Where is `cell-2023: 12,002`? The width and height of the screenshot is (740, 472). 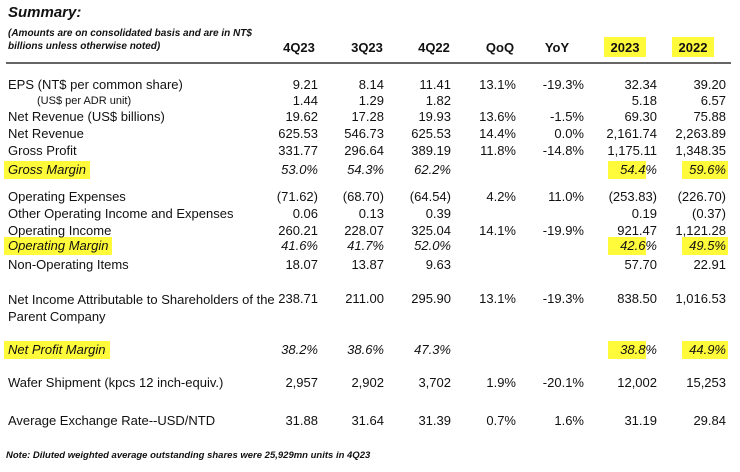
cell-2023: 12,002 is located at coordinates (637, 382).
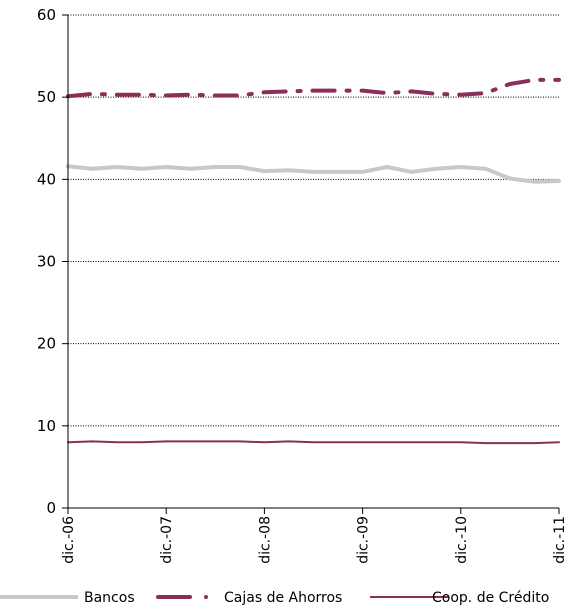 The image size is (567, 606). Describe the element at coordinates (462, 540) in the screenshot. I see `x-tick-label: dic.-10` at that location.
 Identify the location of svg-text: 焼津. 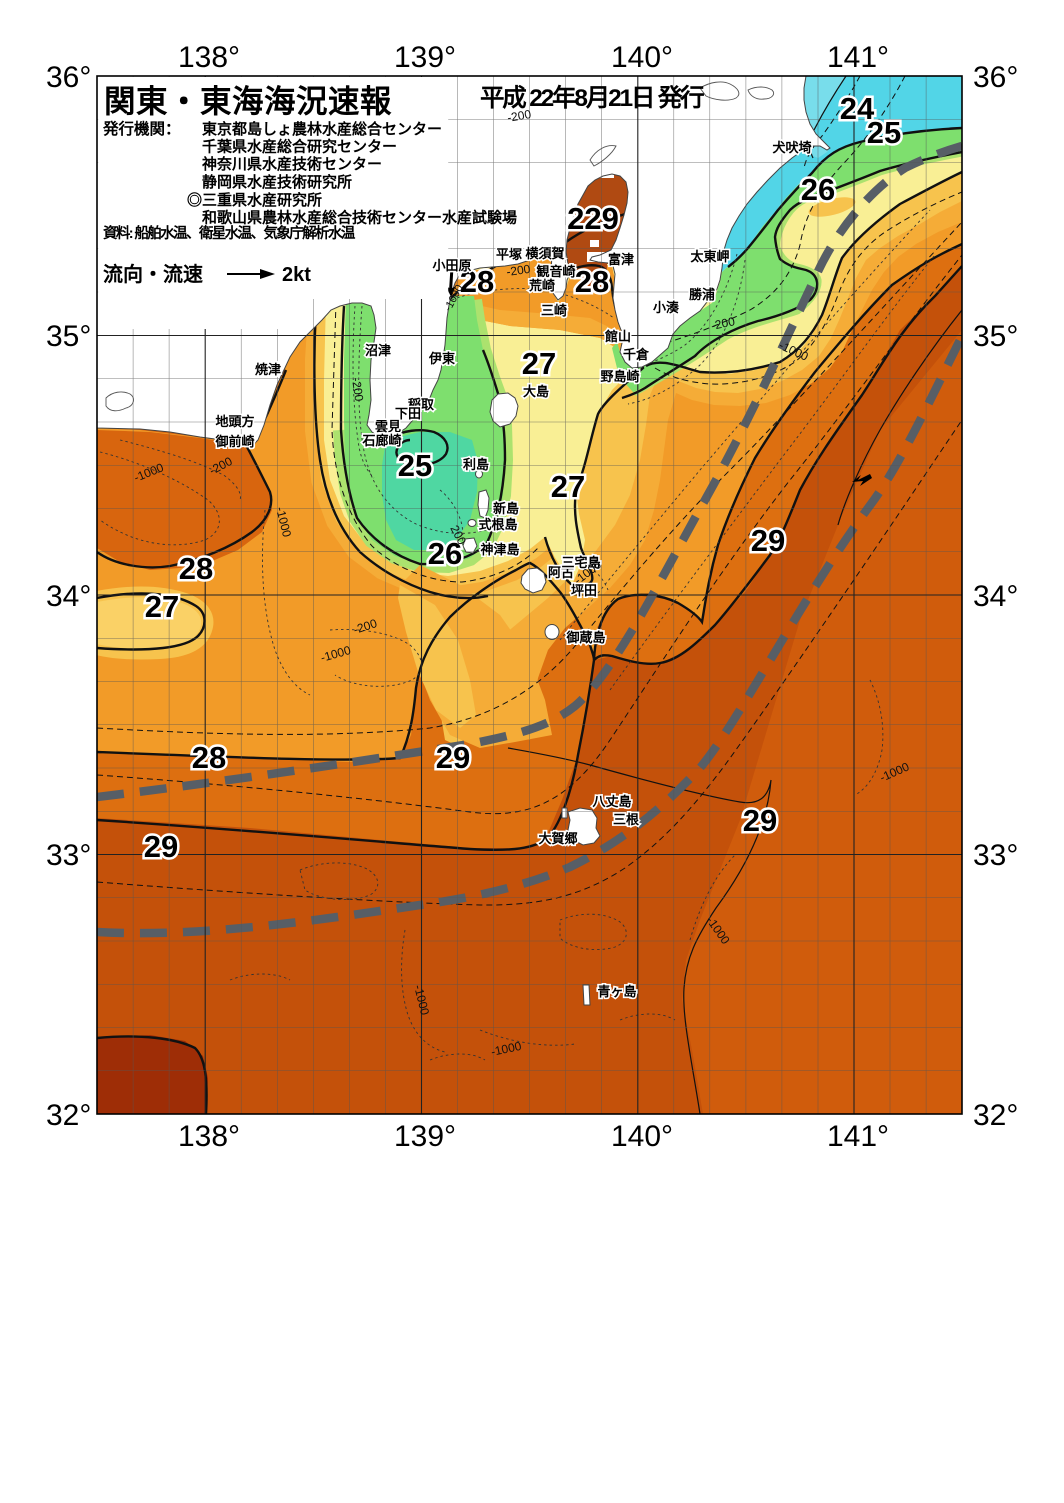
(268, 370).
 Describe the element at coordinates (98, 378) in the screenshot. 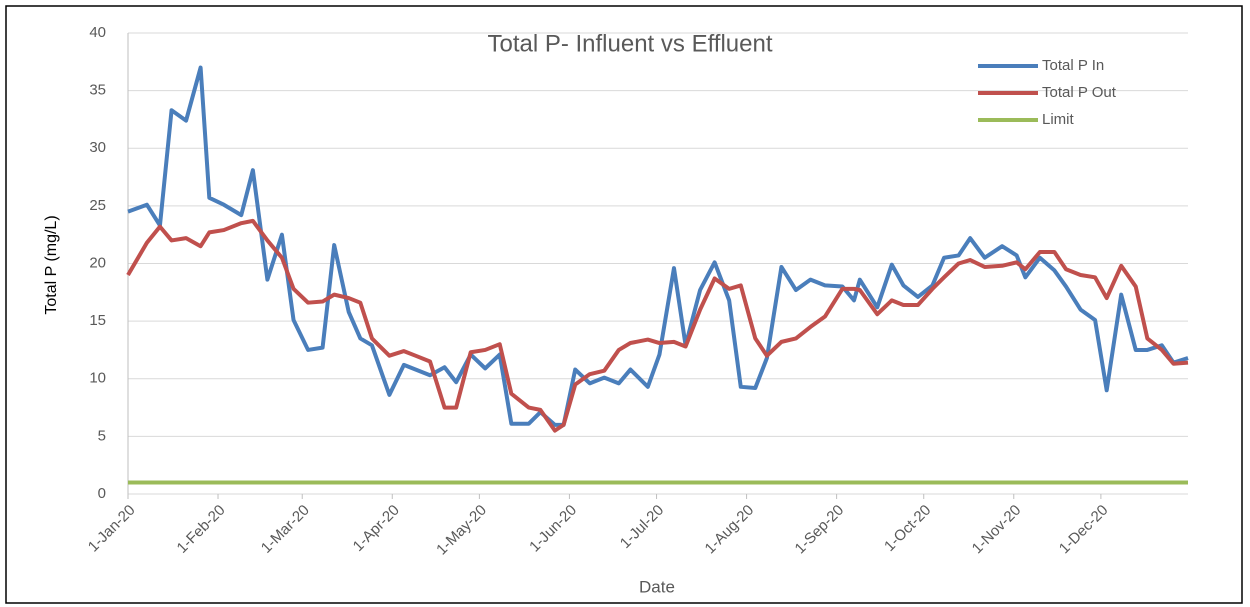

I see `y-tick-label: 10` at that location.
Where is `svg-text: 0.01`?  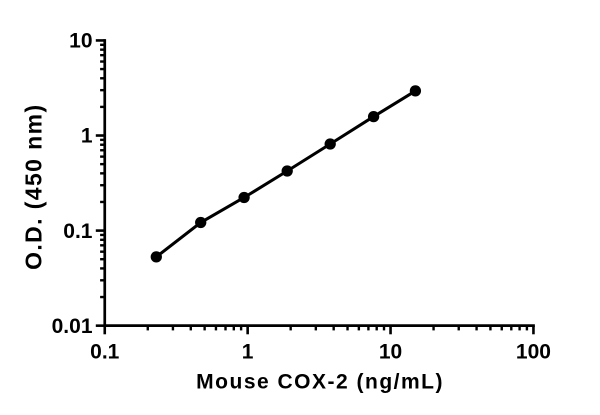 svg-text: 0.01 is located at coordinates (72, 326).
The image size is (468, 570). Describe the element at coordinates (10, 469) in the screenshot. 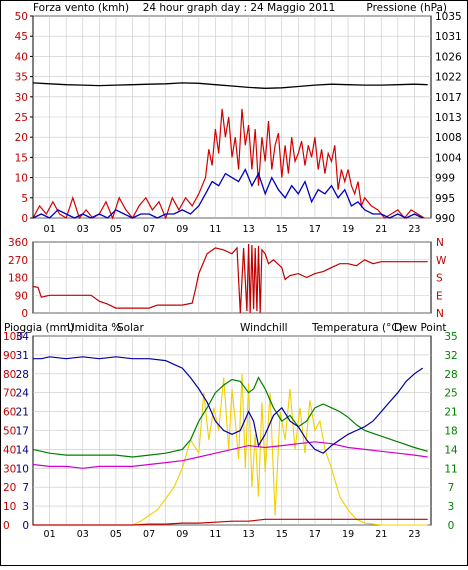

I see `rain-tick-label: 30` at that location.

· · · · · · ·

» **Exercise**
Turn the records, from the line containing "The image size is (468, 570)." through the last line of the records, into a JSON list of strings with one string per line and no blank lines. Leave the pictures out.

» **Result for this task**
[
  "The image size is (468, 570). Describe the element at coordinates (10, 469) in the screenshot. ",
  "I see `rain-tick-label: 30` at that location."
]